--- START ---

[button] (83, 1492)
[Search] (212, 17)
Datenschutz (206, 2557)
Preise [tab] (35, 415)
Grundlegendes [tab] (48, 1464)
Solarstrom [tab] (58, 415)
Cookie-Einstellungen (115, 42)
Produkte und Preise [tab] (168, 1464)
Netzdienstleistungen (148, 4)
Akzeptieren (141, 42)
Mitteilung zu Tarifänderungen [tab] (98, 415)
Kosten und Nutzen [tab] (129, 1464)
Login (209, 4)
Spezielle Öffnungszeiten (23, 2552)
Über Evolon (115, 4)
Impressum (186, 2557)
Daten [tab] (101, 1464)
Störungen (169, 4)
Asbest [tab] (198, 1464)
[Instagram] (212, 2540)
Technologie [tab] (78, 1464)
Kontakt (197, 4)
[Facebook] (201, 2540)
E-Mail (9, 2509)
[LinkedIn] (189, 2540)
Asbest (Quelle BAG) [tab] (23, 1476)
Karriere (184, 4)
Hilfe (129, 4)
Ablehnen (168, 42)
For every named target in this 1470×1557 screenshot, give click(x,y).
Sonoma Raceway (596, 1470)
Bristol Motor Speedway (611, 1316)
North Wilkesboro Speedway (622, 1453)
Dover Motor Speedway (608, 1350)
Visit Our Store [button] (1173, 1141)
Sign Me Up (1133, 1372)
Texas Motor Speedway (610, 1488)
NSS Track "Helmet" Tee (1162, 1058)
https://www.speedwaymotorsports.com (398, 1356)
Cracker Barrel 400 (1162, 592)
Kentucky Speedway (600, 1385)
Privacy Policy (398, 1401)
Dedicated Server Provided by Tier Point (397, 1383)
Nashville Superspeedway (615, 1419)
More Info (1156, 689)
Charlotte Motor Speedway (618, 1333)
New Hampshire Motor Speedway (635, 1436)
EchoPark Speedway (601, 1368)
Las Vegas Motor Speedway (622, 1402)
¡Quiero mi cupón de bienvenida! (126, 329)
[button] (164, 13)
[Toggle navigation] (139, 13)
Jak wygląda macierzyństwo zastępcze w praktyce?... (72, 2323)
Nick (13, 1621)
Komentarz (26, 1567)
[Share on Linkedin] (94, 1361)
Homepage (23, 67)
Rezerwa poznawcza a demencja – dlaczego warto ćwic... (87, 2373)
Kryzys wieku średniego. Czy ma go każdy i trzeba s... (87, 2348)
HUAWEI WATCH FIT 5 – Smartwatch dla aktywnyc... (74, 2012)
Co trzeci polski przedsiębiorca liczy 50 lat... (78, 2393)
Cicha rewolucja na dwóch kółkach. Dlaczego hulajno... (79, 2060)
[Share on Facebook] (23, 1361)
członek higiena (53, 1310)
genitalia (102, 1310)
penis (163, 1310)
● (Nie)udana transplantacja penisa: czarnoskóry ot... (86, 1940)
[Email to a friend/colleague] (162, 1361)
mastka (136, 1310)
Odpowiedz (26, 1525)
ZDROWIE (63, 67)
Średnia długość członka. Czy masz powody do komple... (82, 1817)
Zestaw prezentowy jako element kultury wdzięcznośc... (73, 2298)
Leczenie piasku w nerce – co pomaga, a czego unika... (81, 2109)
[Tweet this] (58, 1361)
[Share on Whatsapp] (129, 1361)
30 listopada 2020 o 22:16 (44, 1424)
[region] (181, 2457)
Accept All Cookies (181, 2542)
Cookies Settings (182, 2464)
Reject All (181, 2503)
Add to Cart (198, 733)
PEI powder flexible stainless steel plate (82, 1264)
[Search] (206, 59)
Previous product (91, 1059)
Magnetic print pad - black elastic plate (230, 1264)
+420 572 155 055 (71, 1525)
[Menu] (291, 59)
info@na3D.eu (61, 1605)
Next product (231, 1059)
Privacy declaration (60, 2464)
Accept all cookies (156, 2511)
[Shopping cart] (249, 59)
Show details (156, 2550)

--- END ---

§ How to complete this task
Your job is to copy out every line from the records above that has the word "plate".

§ Reply to the exercise
PEI powder flexible stainless steel plate (82, 1264)
Magnetic print pad - black elastic plate (230, 1264)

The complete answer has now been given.